November 16, 2016
You need to be more careful next time while leaving your computer unattended at your office, as it cost hackers just $5 and only 30 seconds to hack into any computer.
Well-known hardware hacker Samy Kamkar has once again devised a cheap exploit tool, this time that takes just 30 seconds to install a privacy-invading backdoor into your computer, even if it is locked with a strong password.
Dubbed PoisonTap, the new exploit tool runs freely available software on a tiny $5/£4 Raspberry Pi Zero microcomputer, which is attached to a USB adapter.

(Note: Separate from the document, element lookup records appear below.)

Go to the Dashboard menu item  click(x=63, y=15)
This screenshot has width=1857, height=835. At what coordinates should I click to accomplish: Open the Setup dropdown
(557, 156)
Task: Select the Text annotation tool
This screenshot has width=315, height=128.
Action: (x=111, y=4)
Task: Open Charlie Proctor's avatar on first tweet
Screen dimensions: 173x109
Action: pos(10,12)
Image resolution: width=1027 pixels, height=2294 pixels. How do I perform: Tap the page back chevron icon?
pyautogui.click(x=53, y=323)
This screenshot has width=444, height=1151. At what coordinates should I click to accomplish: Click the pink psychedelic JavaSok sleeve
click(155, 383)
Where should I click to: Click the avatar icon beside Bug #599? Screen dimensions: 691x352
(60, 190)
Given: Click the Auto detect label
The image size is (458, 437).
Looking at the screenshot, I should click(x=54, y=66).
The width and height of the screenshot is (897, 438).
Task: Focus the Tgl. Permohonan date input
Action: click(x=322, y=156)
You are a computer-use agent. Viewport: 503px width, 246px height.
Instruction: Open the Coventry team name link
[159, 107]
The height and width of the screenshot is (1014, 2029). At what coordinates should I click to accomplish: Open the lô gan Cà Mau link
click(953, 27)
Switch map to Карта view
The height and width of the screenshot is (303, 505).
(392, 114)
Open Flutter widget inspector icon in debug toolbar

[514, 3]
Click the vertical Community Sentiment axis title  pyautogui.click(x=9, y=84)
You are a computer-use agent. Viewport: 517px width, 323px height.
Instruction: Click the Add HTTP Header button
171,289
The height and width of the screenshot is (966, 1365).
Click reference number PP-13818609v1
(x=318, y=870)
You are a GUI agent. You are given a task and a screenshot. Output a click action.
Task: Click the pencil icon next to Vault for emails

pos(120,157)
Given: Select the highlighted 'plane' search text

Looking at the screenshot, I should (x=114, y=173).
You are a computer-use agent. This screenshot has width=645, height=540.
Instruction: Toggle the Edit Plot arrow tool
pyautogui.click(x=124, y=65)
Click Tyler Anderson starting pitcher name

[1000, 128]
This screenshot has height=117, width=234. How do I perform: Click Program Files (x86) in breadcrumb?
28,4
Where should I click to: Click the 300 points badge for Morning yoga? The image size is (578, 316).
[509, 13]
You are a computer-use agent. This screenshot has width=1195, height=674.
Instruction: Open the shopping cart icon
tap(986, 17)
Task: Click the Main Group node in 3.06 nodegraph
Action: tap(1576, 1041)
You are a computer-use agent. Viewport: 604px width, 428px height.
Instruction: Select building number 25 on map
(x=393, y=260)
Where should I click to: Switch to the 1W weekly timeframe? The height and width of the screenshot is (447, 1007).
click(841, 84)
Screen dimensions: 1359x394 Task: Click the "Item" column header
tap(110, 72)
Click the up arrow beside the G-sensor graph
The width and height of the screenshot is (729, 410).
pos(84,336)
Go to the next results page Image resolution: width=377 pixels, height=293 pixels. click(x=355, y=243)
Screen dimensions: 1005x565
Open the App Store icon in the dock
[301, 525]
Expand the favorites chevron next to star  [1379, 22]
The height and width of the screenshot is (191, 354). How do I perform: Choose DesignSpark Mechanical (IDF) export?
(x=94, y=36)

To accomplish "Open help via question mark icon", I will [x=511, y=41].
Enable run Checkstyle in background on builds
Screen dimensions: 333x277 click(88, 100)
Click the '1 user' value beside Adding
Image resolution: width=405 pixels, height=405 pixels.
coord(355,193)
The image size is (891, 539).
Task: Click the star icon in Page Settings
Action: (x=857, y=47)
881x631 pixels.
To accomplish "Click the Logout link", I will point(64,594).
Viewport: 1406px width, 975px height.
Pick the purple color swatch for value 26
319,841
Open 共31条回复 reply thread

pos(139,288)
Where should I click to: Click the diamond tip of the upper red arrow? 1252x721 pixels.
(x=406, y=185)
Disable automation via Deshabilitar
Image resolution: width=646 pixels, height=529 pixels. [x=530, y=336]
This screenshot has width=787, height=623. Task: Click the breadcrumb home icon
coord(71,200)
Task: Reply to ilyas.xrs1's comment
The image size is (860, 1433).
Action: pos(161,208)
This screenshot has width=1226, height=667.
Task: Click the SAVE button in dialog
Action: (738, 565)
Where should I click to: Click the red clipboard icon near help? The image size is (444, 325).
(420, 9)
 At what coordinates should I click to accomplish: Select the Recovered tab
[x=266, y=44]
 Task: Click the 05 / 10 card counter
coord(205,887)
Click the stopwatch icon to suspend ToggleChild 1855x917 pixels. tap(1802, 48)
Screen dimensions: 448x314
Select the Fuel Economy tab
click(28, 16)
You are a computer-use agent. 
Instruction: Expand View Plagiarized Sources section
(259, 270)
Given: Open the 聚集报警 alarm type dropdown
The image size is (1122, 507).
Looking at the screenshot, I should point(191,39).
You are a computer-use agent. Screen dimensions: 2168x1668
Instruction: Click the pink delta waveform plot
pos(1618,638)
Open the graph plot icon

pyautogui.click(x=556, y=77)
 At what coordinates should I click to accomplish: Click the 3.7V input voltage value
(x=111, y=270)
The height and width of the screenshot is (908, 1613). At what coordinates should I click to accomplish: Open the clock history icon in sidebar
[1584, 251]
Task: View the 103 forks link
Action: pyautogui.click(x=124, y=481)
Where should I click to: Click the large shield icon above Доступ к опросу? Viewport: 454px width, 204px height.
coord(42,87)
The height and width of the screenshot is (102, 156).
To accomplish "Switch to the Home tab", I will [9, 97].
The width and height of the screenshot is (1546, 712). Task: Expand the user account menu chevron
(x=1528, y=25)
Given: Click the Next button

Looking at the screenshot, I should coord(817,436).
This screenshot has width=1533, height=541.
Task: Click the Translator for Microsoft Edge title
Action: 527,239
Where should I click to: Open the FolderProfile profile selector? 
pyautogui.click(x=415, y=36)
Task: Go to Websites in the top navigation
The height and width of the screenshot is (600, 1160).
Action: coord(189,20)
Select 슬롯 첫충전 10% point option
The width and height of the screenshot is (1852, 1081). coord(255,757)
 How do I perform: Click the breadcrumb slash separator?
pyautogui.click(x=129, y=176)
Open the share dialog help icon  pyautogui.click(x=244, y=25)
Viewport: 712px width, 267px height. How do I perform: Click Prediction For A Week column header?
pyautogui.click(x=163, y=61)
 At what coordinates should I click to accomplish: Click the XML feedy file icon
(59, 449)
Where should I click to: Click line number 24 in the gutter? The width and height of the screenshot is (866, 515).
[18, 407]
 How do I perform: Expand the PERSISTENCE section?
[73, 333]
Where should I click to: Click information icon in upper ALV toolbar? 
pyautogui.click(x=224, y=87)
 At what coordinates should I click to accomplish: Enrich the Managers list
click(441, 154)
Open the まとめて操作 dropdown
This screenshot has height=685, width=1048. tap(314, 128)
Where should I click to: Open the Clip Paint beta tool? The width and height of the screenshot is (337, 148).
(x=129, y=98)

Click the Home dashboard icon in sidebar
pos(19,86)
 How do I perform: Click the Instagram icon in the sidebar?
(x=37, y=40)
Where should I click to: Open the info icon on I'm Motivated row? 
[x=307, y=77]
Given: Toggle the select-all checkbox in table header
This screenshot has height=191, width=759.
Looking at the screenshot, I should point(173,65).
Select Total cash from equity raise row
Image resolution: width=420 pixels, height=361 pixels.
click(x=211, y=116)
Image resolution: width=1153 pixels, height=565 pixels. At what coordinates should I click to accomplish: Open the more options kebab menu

The attack works even if the targeted computer is password-protected if a browser is left open in the computer’s background.
All an attacker need is to plug the nasty device in the target computer and wait.
Once plugged into a Windows or Mac computer via USB port, the tiny device starts impersonating a new ethernet connection.
Even if the victim’s device is connected to a WiFi network, PoisonTap is programmed in such a way that tricks the computer into prioritizing its network connection to PoisonTap over the victim’s WiFi network.
With that man-in-the-middle position, PoisonTap intercepts all unencrypted all Web traffic and steals any HTTP authentication cookies used to log into private accounts as well as sessions for the Alexa top 1 Million sites from the victim’s browser.
PoisonTap then sends that data to a server controlled by the attacker.